Mr. Shamberg scoffed at the idea that academy voters “think meta about a film to send a message.” He added: “There’s no lens for Trump that anybody is voting through in this category. The Oscars do celebrate filmmaking, and it’s very rare that the best ones don’t win out.”

Dennis Rice, a marketing and distribution consultant who has worked at Miramax and Disney, said the fact that many people found “The Shape of Water” so moving helped explain why it is doing so well.

He also attributed its success to an ace marketing campaign, which, he wrote in an email, “focused on audiences’ emotional connection to the film and led people away from the film’s shortcomings, especially the derivative story,” which he described as “Beauty and the Beast” meets “Splash” meets “Creature From the Black Lagoon.”

Mr. del Toro has said himself that his aim was make a version of “Beauty and the Beast” using a “Black Lagoon”-ish amphibious man, and that he had wanted to make the film for decades, a detail that was duly incorporated into the Oscar campaign: It was a passion project.

Affable and driven by childlike wonder, Mr. del Toro had been familiar to American audiences for years before he captured the academy’s affection in 2006, with his lauded “Pan’s Labyrinth,” one of his fairy tales for adults. “He was not going to just put a guy in a superhero outfit and make a lot of money,” Mr. Rice said. “He breaks the boundaries of reality and fantasy and real-time issues.”

Some see real-time issues being addressed in “The Shape of Water.”

Christine Langan, who is the chief executive of Baby Cow Productions, Steve Coogan’s company, and the former head of BBC Films, said that at a moment when people are talking about women’s agency, it was gratifying to see a female protagonist who cannot speak wholly drive the story. Ms. Langan also saw in the film a validation of cinema, “a reminder of why people go sit and watch,” which of course is deeply comforting to industry folks anxious about the mighty rise of tiny screens and streaming services. “It’s layered and intelligent and accessible but mainstream,” she said. “It’s just magical.”
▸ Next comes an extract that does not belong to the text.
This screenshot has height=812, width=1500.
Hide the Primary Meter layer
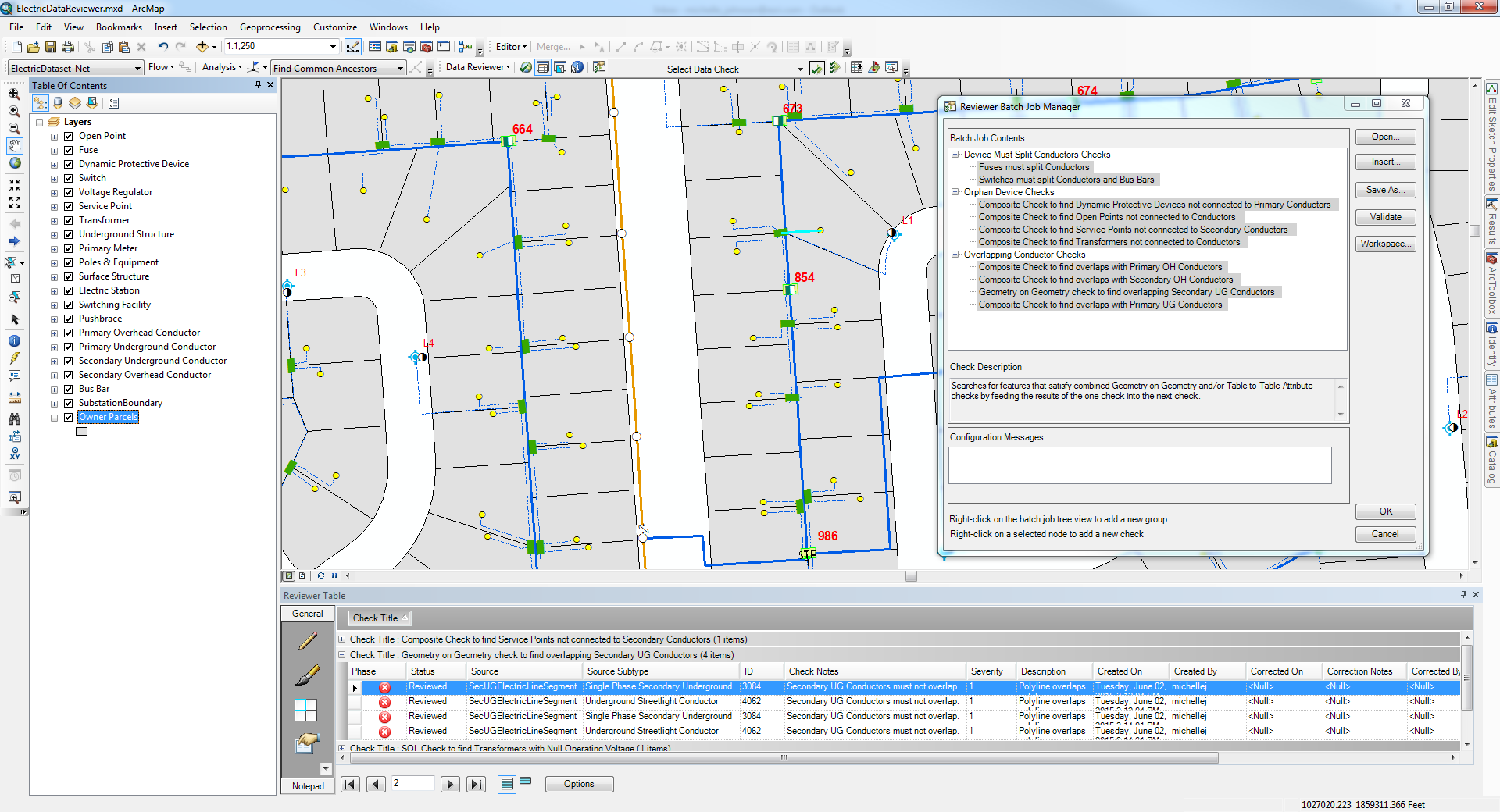tap(69, 248)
And Ms. Langan delighted in the casting of Ms. Hawkins, an Englishwoman. “She has a wonderful delicacy that suggests so much,” Ms. Langan said, a sentiment that is likely shared by many in the sizable British contingent of academy voters.
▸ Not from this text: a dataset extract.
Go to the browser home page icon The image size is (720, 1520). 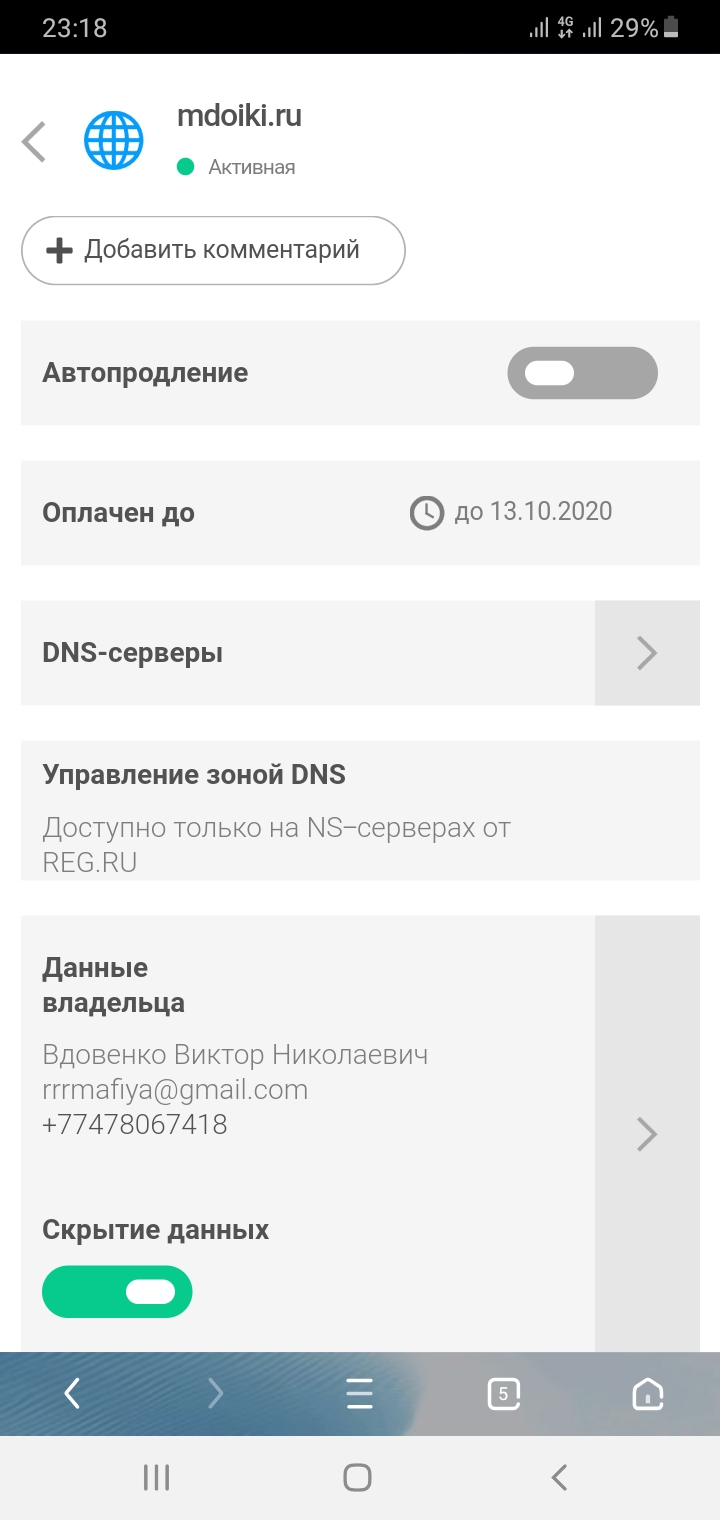tap(648, 1393)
Donna Gigliotti, an Oscar-winning producer whose credits include “Hidden Figures” and “Silver Linings Playbook,” said there was little doubt that the academy’s expansion of international voters gave a boost to Mr. del Toro. (Industry enthusiasm for the film predated an outcry over the lack of Latinos in the acting categories.) “He is regarded, and he is, an auteur,” Ms. Gigliotti said.

Of course one of Mr. del Toro’s Oscar competitors, Christopher Nolan, is also viewed as an auteur, and is an Englishman to boot. But while Mr. Nolan’s war drama “Dunkirk” might be his most Oscar-ish film yet, earning him his first best direction nomination, it hasn’t drummed up as much buzz.
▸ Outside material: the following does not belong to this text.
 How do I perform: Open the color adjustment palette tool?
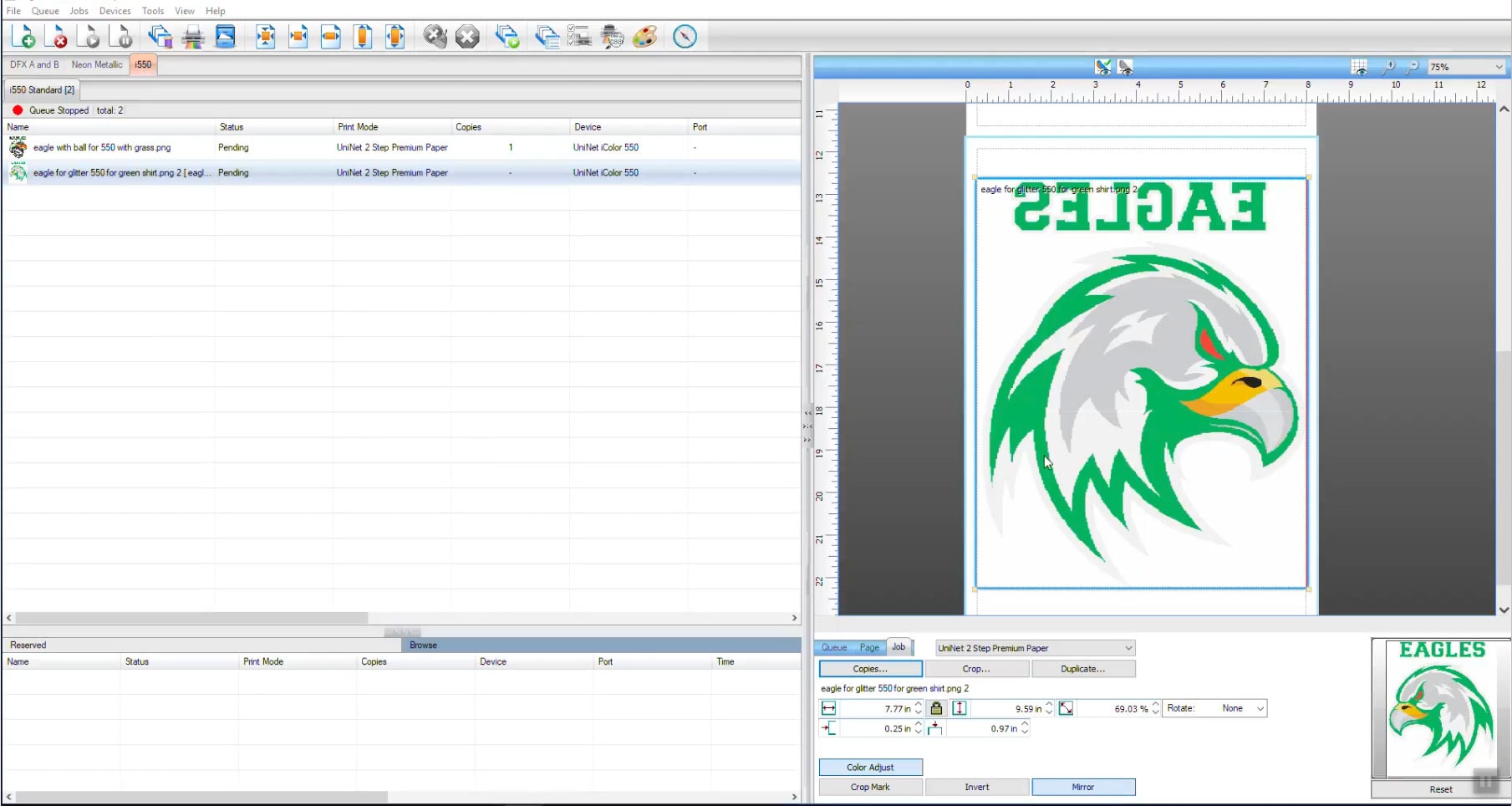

With eight nominations, “Dunkirk” is up against “The Shape of Water” in many of the “below the line” craft and technical categories, like film editing, sound editing and production design. It also told its harrowing World War II rescue story from shifting viewpoints, and had no acting nominees. For all of its cinematic virtuosity, its lack of a protagonist gave little for the audience to connect with emotionally.

“It’s a cinematic accomplishment, and ‘Shape of Water’ by contrast is very human,” Ms. Langan said. And “Shape,” she added, “fulfilled a need at the moment in generating hope.”

There we are. In the time of #MeToo and divisive politics, Mr. del Toro has served up the cinematic equivalent of Calgon — with steamy bath scenes, no less — to take us all away.